I need to have a more detailed look, am I understanding correctly that this effectively defines new uncorrelated parameters? When reading this issue I at first expected multi-dimensional Gaussian constraint terms to model covariances, but I think this goes the opposite direction and defines pyhf-compatible uncorrelated parameters from correlated input.
@kratsg As you say, I am using PCA to transform the correlated variables to an equal number of uncorrelated ones. For each of the uncorrelated variables, I determine the corresponding shift and add this as a new modifier. For two fully correlated variables, only one new modifier is added with the sum of the up/down variations (in the histosys case) as data (the second modifier would be redundant in this case). (as in the first example here https://github.com/lorenzennio/pyhfcorr/blob/main/examples.ipynb)
The shifts are calculated here: https://github.com/lorenzennio/pyhfcorr/blob/main/src/pyhfcorr/modifiers.py which are called from this line: https://github.com/lorenzennio/pyhfcorr/blob/32a006651e9410e6107ae5077021feddb17b7b50/src/pyhfcorr/decorrelate.py#L138
Does that answer your question?
We'll need to figure out the spec for this that is close to HS3 as possible.
Good point, we should align it with how correlations are treated in HS3. The other, simple solution, would be to just take the decorrelated spec, which is completely pyhf compatible and hence no changes would be needed.

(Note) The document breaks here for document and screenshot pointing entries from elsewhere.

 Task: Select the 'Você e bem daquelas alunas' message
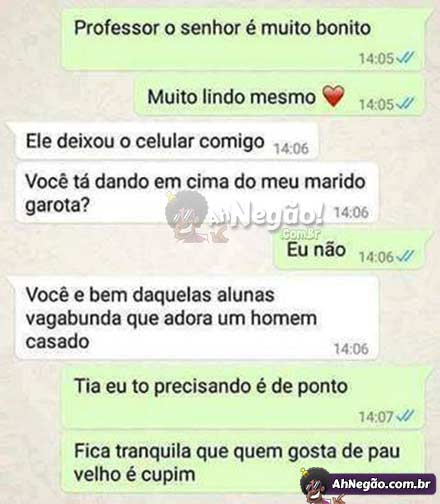196,318
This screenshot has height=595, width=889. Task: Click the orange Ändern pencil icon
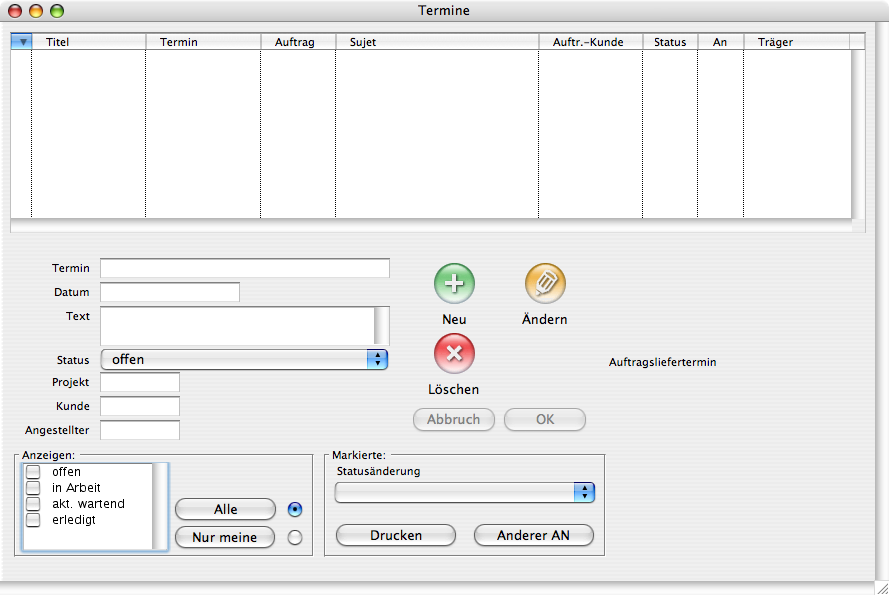click(x=545, y=284)
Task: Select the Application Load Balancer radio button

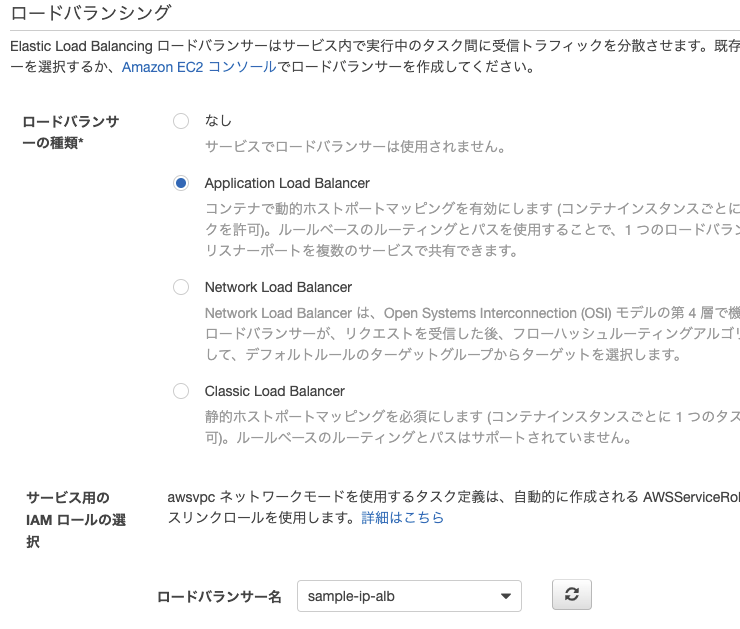Action: tap(181, 183)
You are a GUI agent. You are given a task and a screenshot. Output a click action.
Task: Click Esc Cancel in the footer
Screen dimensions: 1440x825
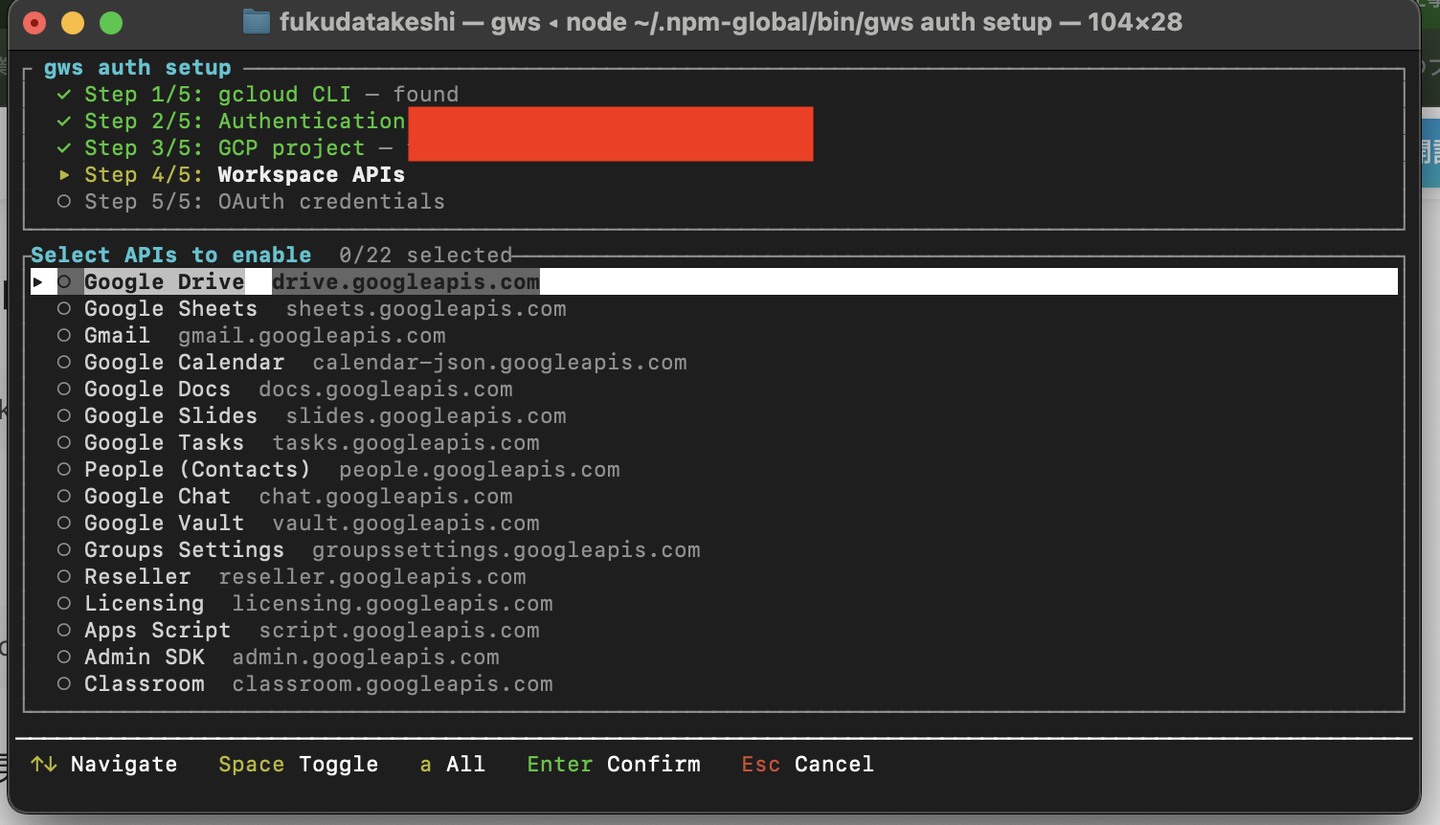click(x=807, y=765)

I guess, the prior approach would be more desirable though.
Also from a naive look through, my guess is we want to use TensorViewer somehow or similar that we have in pyhf into this, but that might complicate the logic.
Do you mean replacing the numpy dependency that I introduced with the general tensor backend used in pyhf? I can have a go at this if you want.

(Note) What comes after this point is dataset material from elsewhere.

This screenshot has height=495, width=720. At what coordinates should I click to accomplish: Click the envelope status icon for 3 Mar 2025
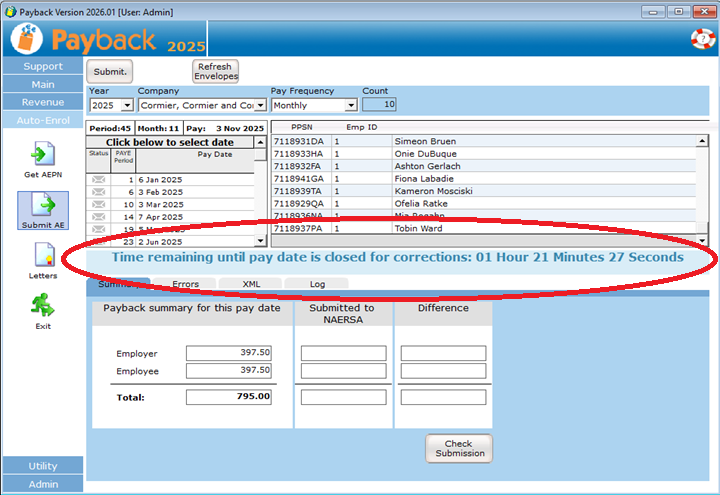point(98,204)
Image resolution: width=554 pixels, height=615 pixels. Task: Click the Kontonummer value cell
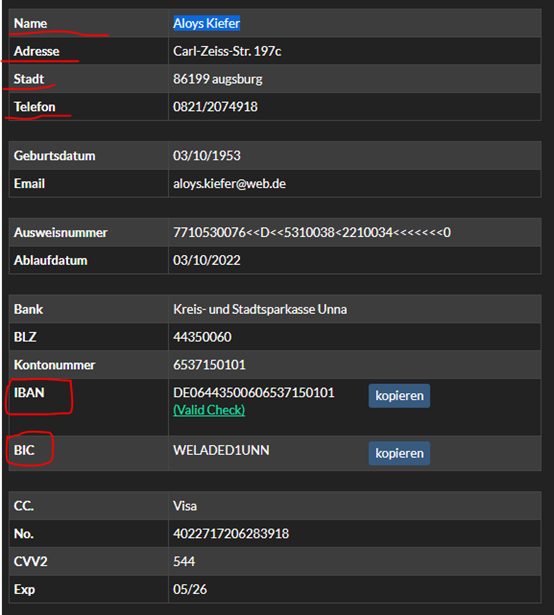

We'll also need to add a few tests for it.
I have added some tests here: https://github.com/lorenzennio/pyhfcorr/tree/main/test Of course, these could be extended as needed.
@alexander-held Exactly, I am transforming and adding new uncorrelated parameters. The reason I opted for this, is that it is a simple pre-processing step, and it is non-invasive to the actual pyhf/HistFactory model. What would the benefit of multivariate constraint terms, apart from the interpretability of the resulting modifier parameters (which is partially lost in my approach)?